(Collected data)
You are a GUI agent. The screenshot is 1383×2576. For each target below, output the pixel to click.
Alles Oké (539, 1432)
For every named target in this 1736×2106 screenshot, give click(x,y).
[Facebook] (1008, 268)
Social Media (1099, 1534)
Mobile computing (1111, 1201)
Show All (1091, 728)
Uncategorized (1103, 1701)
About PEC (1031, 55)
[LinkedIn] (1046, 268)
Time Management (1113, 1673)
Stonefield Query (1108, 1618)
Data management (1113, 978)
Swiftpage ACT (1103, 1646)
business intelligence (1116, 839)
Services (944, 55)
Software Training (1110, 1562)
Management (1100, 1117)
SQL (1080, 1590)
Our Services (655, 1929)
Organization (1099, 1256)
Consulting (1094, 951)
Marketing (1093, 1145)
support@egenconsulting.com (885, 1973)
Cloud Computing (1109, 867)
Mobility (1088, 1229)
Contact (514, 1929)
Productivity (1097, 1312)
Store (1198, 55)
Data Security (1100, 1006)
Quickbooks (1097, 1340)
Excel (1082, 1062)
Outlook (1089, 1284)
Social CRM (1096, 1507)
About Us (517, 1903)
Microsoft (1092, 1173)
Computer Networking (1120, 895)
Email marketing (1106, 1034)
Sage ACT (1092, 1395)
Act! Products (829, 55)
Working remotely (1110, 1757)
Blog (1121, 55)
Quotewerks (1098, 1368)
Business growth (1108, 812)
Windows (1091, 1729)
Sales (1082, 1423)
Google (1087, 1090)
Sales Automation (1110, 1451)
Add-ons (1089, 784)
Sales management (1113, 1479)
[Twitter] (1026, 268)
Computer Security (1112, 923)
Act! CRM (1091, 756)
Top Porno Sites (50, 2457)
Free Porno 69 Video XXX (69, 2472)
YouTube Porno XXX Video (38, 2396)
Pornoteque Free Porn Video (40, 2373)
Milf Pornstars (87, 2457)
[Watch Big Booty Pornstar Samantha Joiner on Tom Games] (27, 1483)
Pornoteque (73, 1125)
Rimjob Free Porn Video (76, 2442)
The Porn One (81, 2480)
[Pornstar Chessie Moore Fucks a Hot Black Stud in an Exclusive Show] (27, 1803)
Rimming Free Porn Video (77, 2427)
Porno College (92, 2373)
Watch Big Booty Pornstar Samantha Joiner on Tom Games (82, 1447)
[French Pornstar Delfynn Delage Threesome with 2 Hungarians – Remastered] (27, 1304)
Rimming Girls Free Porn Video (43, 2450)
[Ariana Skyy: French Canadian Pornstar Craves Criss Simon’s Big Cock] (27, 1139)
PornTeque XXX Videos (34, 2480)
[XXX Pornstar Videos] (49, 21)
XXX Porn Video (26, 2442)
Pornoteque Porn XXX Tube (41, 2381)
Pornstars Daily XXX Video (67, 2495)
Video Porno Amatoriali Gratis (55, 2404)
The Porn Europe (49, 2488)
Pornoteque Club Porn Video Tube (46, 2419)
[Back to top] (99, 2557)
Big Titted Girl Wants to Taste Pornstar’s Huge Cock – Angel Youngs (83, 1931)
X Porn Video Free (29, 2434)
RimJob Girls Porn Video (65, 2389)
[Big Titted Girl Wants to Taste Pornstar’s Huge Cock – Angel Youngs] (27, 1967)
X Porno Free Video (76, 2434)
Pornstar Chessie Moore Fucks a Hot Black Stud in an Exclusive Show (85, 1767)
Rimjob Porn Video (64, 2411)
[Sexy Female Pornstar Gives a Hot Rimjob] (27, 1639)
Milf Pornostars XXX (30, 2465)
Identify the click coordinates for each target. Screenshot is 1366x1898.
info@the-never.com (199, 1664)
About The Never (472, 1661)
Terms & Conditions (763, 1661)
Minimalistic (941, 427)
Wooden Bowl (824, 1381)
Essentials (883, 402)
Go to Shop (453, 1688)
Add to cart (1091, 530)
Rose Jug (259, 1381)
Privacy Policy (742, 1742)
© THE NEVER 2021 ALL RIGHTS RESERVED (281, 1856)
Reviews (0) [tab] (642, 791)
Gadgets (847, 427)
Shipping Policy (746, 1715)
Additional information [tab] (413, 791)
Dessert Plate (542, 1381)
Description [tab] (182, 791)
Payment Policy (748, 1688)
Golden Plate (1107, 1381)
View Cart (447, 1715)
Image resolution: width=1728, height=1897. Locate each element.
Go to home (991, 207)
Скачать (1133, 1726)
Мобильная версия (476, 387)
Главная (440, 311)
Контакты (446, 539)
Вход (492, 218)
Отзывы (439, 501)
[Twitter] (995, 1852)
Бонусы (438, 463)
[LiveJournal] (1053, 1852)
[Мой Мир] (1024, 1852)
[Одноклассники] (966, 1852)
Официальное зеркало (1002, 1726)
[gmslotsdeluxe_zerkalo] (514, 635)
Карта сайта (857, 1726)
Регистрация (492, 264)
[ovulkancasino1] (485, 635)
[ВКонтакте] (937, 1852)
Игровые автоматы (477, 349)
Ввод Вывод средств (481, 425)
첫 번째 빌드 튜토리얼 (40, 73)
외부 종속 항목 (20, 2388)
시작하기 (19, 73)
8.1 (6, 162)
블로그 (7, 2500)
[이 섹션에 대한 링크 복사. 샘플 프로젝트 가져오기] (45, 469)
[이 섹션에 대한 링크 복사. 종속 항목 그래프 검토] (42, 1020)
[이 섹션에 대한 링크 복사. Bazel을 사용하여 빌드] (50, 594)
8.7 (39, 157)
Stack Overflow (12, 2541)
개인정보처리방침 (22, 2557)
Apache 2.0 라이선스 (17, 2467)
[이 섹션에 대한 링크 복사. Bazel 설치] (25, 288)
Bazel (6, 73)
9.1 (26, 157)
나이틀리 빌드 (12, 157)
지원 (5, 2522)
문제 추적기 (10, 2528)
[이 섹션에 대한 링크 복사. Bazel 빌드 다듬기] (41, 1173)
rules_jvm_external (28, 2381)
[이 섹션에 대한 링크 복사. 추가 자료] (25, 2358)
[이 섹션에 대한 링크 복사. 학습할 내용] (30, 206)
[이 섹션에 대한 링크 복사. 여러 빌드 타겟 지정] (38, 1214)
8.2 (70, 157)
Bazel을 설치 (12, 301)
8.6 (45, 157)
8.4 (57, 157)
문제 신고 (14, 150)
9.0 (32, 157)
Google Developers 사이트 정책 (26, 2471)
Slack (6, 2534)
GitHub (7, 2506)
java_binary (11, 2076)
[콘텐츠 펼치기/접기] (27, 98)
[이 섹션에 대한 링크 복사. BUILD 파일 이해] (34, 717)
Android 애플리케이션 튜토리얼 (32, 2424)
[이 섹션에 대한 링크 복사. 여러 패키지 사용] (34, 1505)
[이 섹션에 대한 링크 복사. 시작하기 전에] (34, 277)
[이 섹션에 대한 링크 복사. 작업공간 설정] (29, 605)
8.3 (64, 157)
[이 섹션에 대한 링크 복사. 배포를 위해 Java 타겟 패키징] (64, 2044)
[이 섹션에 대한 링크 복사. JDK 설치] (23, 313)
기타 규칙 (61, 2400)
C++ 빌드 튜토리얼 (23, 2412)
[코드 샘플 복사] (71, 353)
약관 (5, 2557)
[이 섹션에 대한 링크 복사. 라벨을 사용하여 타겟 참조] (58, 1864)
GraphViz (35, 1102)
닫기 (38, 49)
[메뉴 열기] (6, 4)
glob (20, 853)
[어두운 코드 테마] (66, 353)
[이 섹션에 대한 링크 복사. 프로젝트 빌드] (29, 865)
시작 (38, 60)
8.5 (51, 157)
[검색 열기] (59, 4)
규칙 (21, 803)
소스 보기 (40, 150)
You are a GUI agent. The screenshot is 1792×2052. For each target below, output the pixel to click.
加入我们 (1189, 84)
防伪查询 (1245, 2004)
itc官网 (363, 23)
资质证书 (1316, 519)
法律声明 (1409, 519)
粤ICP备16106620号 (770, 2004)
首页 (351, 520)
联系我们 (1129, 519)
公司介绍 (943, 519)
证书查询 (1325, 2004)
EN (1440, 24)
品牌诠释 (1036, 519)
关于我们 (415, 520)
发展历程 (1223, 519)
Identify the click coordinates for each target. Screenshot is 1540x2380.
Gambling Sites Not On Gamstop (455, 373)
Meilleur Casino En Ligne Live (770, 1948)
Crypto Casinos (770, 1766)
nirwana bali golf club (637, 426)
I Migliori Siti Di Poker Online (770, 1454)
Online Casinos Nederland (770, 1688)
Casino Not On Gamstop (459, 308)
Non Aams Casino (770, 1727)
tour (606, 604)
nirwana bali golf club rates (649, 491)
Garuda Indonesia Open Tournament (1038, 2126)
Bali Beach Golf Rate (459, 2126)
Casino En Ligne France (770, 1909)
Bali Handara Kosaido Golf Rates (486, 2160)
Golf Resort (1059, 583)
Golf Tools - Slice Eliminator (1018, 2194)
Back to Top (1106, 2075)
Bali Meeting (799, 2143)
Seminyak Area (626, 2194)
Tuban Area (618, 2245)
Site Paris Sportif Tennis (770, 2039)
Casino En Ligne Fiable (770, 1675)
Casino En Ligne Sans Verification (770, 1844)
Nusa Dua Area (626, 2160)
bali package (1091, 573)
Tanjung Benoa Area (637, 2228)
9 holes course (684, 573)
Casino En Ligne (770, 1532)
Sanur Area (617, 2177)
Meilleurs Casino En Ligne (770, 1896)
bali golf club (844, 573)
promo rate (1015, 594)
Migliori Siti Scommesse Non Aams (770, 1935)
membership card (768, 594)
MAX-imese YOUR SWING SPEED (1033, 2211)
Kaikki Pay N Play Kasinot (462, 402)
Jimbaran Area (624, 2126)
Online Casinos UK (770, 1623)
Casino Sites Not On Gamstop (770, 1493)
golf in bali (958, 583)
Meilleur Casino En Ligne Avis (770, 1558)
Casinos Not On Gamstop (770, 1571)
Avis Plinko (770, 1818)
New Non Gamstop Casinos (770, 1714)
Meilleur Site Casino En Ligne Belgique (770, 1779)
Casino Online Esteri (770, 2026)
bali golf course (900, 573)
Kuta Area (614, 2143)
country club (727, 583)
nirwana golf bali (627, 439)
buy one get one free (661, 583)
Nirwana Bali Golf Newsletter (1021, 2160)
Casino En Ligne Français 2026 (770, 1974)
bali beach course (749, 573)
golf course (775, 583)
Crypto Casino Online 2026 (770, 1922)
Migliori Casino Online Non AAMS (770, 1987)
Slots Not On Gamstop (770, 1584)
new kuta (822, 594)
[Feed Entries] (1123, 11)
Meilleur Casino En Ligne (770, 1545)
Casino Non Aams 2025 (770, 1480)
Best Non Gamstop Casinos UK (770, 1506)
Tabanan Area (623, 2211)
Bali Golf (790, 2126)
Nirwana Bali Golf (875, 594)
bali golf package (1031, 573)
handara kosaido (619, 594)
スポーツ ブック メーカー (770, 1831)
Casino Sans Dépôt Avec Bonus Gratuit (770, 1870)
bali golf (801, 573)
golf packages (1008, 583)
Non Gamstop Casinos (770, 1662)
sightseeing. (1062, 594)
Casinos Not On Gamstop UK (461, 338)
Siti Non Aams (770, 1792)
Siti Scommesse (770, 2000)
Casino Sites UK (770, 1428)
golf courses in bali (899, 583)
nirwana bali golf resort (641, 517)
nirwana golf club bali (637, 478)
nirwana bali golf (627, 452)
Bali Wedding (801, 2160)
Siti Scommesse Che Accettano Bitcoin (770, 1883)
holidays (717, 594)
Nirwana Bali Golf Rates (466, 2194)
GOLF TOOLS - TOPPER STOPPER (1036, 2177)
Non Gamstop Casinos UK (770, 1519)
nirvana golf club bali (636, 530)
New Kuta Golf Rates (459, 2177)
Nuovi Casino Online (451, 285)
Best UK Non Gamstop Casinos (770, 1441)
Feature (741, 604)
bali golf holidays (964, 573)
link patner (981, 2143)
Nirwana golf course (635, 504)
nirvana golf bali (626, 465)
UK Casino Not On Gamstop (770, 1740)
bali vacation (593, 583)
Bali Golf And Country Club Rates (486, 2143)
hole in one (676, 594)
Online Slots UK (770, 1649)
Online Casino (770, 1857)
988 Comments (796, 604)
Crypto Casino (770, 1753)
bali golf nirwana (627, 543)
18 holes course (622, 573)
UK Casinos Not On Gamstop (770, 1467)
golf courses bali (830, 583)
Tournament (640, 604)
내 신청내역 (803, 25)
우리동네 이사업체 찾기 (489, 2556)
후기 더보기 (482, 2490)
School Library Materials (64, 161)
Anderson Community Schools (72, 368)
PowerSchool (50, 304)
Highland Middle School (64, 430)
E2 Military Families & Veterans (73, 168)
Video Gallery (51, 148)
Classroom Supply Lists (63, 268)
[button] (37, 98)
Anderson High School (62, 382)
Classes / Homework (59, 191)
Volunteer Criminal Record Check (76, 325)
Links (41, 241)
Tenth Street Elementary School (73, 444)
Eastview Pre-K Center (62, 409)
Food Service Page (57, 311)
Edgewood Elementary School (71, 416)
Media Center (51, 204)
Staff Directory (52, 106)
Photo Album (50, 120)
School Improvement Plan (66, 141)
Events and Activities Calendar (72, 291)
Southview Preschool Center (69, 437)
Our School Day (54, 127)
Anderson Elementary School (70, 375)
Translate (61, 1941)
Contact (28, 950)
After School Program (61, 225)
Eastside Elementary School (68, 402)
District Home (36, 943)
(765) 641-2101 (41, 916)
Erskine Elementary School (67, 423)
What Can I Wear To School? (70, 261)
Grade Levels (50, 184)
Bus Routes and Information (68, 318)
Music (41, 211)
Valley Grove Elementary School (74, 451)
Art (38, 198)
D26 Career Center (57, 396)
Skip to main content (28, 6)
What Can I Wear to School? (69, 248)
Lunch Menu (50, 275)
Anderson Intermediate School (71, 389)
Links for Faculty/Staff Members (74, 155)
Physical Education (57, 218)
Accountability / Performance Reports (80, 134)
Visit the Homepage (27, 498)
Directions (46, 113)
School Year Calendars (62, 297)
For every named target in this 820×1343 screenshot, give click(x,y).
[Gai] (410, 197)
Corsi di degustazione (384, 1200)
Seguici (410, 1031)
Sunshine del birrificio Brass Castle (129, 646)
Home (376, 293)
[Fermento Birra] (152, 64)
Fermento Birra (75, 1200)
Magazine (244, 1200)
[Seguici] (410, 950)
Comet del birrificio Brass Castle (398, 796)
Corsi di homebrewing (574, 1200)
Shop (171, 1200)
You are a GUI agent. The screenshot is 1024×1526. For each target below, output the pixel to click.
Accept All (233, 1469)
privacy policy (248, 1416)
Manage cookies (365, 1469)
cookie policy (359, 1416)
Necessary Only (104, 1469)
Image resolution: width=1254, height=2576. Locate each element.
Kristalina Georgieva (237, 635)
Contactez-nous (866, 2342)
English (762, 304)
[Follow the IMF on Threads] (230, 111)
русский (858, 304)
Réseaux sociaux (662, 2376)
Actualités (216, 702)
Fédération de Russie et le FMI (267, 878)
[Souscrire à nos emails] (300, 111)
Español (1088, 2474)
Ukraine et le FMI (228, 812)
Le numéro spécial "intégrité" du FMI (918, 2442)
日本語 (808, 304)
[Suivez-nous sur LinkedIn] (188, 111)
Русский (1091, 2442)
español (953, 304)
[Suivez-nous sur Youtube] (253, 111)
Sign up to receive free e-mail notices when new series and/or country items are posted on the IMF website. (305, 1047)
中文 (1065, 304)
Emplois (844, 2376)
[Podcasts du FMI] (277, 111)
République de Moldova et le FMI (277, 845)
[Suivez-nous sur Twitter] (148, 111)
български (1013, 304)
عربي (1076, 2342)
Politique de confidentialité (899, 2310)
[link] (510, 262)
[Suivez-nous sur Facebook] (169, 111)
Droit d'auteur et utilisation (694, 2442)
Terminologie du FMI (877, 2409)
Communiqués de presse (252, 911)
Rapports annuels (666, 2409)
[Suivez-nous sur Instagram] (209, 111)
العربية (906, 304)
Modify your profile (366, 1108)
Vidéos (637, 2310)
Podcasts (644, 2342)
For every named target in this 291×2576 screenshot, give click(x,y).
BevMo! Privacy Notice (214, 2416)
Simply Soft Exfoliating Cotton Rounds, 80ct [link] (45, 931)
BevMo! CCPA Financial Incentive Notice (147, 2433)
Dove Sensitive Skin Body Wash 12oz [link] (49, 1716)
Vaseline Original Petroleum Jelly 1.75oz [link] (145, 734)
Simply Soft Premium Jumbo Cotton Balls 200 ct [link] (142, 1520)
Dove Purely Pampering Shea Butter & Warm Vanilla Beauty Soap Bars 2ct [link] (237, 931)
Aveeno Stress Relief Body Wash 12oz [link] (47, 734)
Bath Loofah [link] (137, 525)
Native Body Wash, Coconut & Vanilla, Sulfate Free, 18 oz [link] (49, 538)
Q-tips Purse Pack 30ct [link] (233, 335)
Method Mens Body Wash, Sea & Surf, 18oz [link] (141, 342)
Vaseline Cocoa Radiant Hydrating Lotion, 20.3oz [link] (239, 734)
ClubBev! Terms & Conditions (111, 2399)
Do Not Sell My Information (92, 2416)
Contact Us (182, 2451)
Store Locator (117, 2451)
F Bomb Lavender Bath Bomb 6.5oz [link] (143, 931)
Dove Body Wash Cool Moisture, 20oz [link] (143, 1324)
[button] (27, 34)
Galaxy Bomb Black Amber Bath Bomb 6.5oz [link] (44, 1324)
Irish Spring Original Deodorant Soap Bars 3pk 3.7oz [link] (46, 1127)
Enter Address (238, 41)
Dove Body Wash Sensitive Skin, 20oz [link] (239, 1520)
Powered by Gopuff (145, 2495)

→ **Problem details**
What the task asks for is a word-for-word repeat of the lines above, from the first through the one containing "Data management (1113, 978)".

→ **Written reply**
You are a GUI agent. The screenshot is 1383×2576. For each target below, output the pixel to click.
Alles Oké (539, 1432)
For every named target in this 1736×2106 screenshot, give click(x,y).
[Facebook] (1008, 268)
Social Media (1099, 1534)
Mobile computing (1111, 1201)
Show All (1091, 728)
Uncategorized (1103, 1701)
About PEC (1031, 55)
[LinkedIn] (1046, 268)
Time Management (1113, 1673)
Stonefield Query (1108, 1618)
Data management (1113, 978)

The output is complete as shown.